Rewrite the listing below, substituting "Twitter" for every occurrence of "X.com" and leaving all other text unchanged.

# Start of Task inputs

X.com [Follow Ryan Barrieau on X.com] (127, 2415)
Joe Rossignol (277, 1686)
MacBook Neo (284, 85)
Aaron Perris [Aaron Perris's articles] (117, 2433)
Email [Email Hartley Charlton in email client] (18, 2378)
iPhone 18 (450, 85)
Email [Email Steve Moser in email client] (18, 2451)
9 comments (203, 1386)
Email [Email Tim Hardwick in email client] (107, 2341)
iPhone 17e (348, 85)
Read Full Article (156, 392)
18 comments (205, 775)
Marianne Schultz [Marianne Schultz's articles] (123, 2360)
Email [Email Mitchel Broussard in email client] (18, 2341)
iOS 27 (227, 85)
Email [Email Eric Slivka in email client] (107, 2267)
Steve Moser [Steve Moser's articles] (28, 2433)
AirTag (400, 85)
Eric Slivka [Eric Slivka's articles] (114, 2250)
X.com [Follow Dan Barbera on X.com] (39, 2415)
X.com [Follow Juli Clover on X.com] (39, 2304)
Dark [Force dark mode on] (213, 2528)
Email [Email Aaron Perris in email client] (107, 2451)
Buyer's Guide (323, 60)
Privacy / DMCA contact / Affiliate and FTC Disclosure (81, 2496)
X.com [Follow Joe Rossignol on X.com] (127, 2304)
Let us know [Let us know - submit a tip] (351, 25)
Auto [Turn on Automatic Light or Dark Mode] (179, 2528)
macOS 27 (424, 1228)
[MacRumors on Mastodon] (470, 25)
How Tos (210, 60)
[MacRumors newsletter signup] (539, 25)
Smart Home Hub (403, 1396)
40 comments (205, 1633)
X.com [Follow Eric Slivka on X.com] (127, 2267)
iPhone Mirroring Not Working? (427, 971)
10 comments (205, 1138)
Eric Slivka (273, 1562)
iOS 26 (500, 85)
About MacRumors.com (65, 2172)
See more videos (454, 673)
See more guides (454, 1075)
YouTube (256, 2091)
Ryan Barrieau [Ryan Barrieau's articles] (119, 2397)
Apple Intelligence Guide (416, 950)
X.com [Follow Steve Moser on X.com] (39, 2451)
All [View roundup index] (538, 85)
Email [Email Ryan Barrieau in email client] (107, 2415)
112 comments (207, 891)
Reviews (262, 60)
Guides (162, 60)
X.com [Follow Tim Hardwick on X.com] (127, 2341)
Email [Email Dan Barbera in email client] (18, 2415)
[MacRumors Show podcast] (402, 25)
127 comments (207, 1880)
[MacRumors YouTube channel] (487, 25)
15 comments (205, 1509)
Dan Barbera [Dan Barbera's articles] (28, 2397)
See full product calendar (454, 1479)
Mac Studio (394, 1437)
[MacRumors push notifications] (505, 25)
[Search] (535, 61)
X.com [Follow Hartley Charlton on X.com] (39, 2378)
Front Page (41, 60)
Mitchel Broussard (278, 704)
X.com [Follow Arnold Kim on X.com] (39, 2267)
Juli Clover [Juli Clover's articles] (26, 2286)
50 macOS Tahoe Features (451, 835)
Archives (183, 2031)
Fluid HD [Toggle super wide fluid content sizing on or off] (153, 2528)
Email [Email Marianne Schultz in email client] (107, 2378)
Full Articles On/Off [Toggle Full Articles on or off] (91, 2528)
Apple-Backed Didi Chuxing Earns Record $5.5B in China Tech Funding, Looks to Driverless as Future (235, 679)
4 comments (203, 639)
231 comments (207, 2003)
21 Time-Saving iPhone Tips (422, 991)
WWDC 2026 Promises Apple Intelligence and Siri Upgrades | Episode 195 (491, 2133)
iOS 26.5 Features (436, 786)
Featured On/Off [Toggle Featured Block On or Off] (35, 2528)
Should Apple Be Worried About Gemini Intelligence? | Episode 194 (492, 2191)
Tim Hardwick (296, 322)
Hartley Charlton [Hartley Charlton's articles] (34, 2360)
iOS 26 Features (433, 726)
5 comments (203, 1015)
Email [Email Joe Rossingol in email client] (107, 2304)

# End of Task inputs

> [The answer]
Twitter [Follow Ryan Barrieau on Twitter] (127, 2415)
Joe Rossignol (277, 1686)
MacBook Neo (284, 85)
Aaron Perris [Aaron Perris's articles] (117, 2433)
Email [Email Hartley Charlton in email client] (18, 2378)
iPhone 18 (450, 85)
Email [Email Steve Moser in email client] (18, 2451)
9 comments (203, 1386)
Email [Email Tim Hardwick in email client] (107, 2341)
iPhone 17e (348, 85)
Read Full Article (156, 392)
18 comments (205, 775)
Marianne Schultz [Marianne Schultz's articles] (123, 2360)
Email [Email Mitchel Broussard in email client] (18, 2341)
iOS 27 (227, 85)
Email [Email Eric Slivka in email client] (107, 2267)
Steve Moser [Steve Moser's articles] (28, 2433)
AirTag (400, 85)
Eric Slivka [Eric Slivka's articles] (114, 2250)
Twitter [Follow Dan Barbera on Twitter] (39, 2415)
Twitter [Follow Juli Clover on Twitter] (39, 2304)
Dark [Force dark mode on] (213, 2528)
Email [Email Aaron Perris in email client] (107, 2451)
Buyer's Guide (323, 60)
Privacy / DMCA contact / Affiliate and FTC Disclosure (81, 2496)
Twitter [Follow Joe Rossignol on Twitter] (127, 2304)
Let us know [Let us know - submit a tip] (351, 25)
Auto [Turn on Automatic Light or Dark Mode] (179, 2528)
macOS 27 (424, 1228)
[MacRumors on Mastodon] (470, 25)
How Tos (210, 60)
[MacRumors newsletter signup] (539, 25)
Smart Home Hub (403, 1396)
40 comments (205, 1633)
Twitter [Follow Eric Slivka on Twitter] (127, 2267)
iPhone Mirroring Not Working? (427, 971)
10 comments (205, 1138)
Eric Slivka (273, 1562)
iOS 26 (500, 85)
About MacRumors.com (65, 2172)
See more videos (454, 673)
See more guides (454, 1075)
YouTube (256, 2091)
Ryan Barrieau [Ryan Barrieau's articles] (119, 2397)
Apple Intelligence Guide (416, 950)
Twitter [Follow Steve Moser on Twitter] (39, 2451)
All [View roundup index] (538, 85)
Email [Email Ryan Barrieau in email client] (107, 2415)
112 comments (207, 891)
Reviews (262, 60)
Guides (162, 60)
Twitter [Follow Tim Hardwick on Twitter] (127, 2341)
Email [Email Dan Barbera in email client] (18, 2415)
[MacRumors Show podcast] (402, 25)
127 comments (207, 1880)
[MacRumors YouTube channel] (487, 25)
15 comments (205, 1509)
Dan Barbera [Dan Barbera's articles] (28, 2397)
See full product calendar (454, 1479)
Mac Studio (394, 1437)
[MacRumors push notifications] (505, 25)
[Search] (535, 61)
Twitter [Follow Hartley Charlton on Twitter] (39, 2378)
Front Page (41, 60)
Mitchel Broussard (278, 704)
Twitter [Follow Arnold Kim on Twitter] (39, 2267)
Juli Clover [Juli Clover's articles] (26, 2286)
50 macOS Tahoe Features (451, 835)
Archives (183, 2031)
Fluid HD [Toggle super wide fluid content sizing on or off] (153, 2528)
Email [Email Marianne Schultz in email client] (107, 2378)
Full Articles On/Off [Toggle Full Articles on or off] (91, 2528)
Apple-Backed Didi Chuxing Earns Record $5.5B in China Tech Funding, Looks to Driverless as Future (235, 679)
4 comments (203, 639)
231 comments (207, 2003)
21 Time-Saving iPhone Tips (422, 991)
WWDC 2026 Promises Apple Intelligence and Siri Upgrades | Episode 195 (491, 2133)
iOS 26.5 Features (436, 786)
Featured On/Off [Toggle Featured Block On or Off] (35, 2528)
Should Apple Be Worried About Gemini Intelligence? | Episode 194 (492, 2191)
Tim Hardwick (296, 322)
Hartley Charlton [Hartley Charlton's articles] (34, 2360)
iOS 26 Features (433, 726)
5 comments (203, 1015)
Email [Email Joe Rossingol in email client] (107, 2304)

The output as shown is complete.